Um beim Thema Reise zu bleiben: Der Aufenthalt in den 13 Wasserbecken der Abteilung Aquakultur ist für den Aalnachwuchs ähnlich komfortabel wie ein Alles-inklusive-Urlaub. Die kleinen Aale werden in der Saison von Anfang November bis April/Mai umhegt und gepflegt, es gibt Futter aus dem Automaten im Minutentakt rund um die Uhr. Ganz schön verfressen sind die Aale: Bei jeder neuen Portion tummeln sich Hunderte Exemplare um die Ausgabestation. Die Verpflegung aus einem speziellen Gemisch von Fischmehl und Fischöl dient dazu, dass sich die Glasaale zu kräftigen Jungaalen in Länge eines Bleistifts entwickeln. Für die Beseitigung der Verdauungsrückstände wird ebenso mit aufwendigen Filteranlagen gesorgt, wie für beste Wasserqualität, mit der angenehmen Temperatur von 23 Grad in den 13 Becken. Hygiene steht dabei an erster Stelle. Die Station mit der Aquakultur darf nur mit Überschuhen und nach Desinfektion der Hände betreten werden.

Gewirtschaftet wird nach dem umweltschonenden Kreislaufsystem. Der größte Teil des Wassers wird nach Reinigung und Entgiftung wieder aufbereitet. „Nur acht Prozent Frischwasser müssen zugesetzt werden“, sagt Arne Koops.

Der Fischereiwirtschaftsmeister ist mit seinen Kollegen, den Fischwirten Christian Oertel und Lars Rencken, für das Wohlergehen und den Transport der quicklebendigen Glas- und Nachwuchsaale verantwortlich. Das Team schafft mit eigenem Fuhrpark, zu dem drei mit Spezialbehältern ausgerüstete Lastzüge gehören, die junge Brut heran und transportiert sie später zu den Kunden in ganz Deutschland sowie Österreich und der Schweiz weiter. Dabei gibt es zwei Lieferwege: Die zarten durchsichtigen Glasaale werden nach nur ein paar Tagen Aufenthalt zur Kundschaft gebracht, die dann für die weitere Versorgung verantwortlich ist. Doch die Masse der Aale macht den beschriebenen „Langzeiturlaub“ in Halstenbek. Sie wachsen zu kräftigen bleistiftlangen Farmaalen heran und werden im Frühjahr ausgeliefert.

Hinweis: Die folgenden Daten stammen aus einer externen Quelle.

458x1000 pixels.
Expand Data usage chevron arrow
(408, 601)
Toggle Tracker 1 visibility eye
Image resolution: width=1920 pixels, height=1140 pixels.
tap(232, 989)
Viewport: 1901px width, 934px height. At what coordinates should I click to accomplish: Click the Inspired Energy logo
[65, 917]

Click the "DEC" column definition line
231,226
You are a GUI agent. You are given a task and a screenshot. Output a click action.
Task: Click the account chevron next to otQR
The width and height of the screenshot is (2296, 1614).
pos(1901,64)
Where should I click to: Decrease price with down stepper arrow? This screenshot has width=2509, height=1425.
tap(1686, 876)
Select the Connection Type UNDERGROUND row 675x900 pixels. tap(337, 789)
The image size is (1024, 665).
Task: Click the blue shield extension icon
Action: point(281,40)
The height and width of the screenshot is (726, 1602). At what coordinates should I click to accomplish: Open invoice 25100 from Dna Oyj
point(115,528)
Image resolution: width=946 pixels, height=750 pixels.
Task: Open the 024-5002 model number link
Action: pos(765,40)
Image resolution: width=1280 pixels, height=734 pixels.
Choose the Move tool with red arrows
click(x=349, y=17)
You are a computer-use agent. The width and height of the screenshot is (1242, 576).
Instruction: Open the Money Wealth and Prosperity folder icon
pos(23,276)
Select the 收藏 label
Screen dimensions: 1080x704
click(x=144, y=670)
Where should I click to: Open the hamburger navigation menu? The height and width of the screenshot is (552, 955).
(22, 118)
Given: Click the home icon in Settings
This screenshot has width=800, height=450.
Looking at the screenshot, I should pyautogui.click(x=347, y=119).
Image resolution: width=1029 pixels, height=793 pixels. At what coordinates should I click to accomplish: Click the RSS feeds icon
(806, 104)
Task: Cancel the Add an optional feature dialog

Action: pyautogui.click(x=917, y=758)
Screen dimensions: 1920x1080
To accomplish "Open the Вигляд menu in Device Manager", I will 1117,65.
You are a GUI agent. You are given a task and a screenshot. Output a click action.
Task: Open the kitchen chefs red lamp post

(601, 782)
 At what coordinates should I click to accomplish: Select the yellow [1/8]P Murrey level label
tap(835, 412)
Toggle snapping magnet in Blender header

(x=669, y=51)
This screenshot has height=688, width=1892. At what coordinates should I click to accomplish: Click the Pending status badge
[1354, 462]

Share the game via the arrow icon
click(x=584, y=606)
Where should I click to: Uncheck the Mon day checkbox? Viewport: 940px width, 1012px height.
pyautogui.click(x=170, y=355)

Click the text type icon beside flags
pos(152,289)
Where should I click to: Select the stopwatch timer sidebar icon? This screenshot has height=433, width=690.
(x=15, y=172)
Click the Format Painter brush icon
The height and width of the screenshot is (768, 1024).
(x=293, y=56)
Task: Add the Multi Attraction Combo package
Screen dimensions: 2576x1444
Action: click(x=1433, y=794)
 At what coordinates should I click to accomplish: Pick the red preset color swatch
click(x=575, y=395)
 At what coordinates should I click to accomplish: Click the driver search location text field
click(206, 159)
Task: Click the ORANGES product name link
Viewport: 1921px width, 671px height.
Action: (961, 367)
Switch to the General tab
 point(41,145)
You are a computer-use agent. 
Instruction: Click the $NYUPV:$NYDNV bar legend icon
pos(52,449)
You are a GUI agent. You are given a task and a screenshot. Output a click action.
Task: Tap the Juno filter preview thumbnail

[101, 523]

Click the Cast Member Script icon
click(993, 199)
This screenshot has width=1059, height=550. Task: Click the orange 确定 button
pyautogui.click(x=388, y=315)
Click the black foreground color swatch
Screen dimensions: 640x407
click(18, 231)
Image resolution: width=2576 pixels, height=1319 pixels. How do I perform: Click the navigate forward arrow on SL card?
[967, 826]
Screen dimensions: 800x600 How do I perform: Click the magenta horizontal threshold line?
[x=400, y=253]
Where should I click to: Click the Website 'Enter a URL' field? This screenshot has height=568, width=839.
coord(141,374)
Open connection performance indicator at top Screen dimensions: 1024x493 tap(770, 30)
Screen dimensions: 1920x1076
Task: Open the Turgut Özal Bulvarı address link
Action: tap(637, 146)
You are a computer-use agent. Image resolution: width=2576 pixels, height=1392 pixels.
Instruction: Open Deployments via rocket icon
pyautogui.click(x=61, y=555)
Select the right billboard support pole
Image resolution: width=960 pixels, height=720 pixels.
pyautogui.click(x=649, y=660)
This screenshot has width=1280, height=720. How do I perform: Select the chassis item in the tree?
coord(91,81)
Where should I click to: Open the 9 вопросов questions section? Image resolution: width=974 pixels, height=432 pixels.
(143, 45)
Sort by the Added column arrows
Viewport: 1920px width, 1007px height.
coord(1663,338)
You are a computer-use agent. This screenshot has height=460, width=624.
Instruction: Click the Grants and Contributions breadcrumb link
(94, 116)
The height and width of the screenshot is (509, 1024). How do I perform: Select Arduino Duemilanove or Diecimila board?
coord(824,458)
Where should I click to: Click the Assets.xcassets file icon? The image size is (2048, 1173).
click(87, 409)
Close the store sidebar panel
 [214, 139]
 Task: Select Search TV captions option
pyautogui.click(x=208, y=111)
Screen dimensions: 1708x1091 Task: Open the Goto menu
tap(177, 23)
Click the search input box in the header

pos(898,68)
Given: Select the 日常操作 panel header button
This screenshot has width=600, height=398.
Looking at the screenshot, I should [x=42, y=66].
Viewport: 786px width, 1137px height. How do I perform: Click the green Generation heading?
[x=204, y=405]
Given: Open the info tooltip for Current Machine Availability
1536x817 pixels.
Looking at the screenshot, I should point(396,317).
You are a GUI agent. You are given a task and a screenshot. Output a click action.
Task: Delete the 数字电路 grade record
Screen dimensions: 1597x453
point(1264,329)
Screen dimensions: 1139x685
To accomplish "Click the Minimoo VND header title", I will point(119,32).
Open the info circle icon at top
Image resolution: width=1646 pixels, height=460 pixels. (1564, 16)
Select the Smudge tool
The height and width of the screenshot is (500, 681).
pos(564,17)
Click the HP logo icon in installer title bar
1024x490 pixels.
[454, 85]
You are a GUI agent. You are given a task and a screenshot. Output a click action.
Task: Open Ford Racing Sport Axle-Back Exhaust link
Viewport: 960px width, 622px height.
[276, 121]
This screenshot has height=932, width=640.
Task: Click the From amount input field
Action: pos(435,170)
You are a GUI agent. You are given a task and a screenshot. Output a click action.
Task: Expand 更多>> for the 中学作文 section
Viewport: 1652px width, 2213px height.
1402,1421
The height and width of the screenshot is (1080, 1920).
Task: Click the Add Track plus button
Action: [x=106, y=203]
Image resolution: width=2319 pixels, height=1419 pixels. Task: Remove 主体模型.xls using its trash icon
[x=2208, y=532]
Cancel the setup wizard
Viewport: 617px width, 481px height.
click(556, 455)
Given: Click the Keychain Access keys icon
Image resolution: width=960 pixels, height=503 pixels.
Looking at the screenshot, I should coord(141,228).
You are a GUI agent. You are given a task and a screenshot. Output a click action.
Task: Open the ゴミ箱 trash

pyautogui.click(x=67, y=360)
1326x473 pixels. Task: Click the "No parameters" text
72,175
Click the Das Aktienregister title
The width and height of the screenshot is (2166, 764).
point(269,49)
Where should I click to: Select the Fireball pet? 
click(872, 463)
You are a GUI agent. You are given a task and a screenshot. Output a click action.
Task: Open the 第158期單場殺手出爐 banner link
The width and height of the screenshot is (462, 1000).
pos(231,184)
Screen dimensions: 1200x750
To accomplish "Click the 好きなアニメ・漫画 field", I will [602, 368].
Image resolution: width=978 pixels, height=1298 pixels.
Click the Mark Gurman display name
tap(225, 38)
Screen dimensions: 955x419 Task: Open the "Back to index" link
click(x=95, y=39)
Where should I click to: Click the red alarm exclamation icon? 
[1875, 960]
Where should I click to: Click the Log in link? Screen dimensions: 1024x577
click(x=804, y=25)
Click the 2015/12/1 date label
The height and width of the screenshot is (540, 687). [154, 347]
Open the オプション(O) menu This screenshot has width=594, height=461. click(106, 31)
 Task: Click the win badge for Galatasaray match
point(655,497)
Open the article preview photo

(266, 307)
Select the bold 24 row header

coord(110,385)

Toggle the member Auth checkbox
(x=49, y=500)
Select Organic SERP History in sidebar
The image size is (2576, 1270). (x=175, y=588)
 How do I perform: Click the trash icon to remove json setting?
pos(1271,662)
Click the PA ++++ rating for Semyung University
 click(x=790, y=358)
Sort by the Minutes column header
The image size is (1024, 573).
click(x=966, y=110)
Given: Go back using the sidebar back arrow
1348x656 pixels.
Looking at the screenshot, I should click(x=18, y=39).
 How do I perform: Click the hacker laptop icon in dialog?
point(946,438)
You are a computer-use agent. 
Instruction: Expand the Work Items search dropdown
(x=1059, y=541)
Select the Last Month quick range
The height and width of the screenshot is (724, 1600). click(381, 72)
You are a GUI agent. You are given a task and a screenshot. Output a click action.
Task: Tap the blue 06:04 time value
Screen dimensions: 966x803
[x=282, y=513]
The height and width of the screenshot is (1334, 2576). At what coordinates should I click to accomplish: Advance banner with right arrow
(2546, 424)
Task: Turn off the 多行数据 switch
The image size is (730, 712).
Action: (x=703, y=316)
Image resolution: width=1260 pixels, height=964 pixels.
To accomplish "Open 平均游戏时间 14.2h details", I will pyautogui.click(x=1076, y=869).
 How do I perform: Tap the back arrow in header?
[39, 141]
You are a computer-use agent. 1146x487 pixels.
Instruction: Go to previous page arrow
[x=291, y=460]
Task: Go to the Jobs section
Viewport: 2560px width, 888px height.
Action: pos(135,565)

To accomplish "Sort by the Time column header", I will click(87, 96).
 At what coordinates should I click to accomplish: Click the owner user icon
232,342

Ohne Hilfe der Experten würde es hierzulande kaum noch Aale geben. Das untermauert Koops mit Fakten: „Wegen der zahlreichen Querverbauten wie Staustufen, Schleusen und Wehre können die zarten Glasaale nicht mehr, wie es sonst ihre Art ist, aus eigener Kraft in den Flüssen aufwärtsschwimmen. Der Fischereiwirtschaftsmeister schätzt, dass 95 Prozent der Glasaale in den europäischen Flussmündungen verenden. Anders sieht es dank der Hilfe der Halstenbeker Fischexperten für die aufgepäppelten Fische aus: „Etwa 80 Prozent des von uns versorgten Aalnachwuchses kommt in seinen Revieren in Flüssen und Seen an”, sagt Arne Koops.

Das Problem mit den Aufstiegshindernissen in den Binnengewässern wurde schon erkannt, als Deutschland noch Kaiserreich war und der Aal eine Grundlage für die Volksernährung darstellte. Deshalb wurde 1908 die Aalversandstelle gegründet, die bis zum Umzug nach Halstenbek im Jahre 1973 am Hamburger Fischmarkt ansässig war.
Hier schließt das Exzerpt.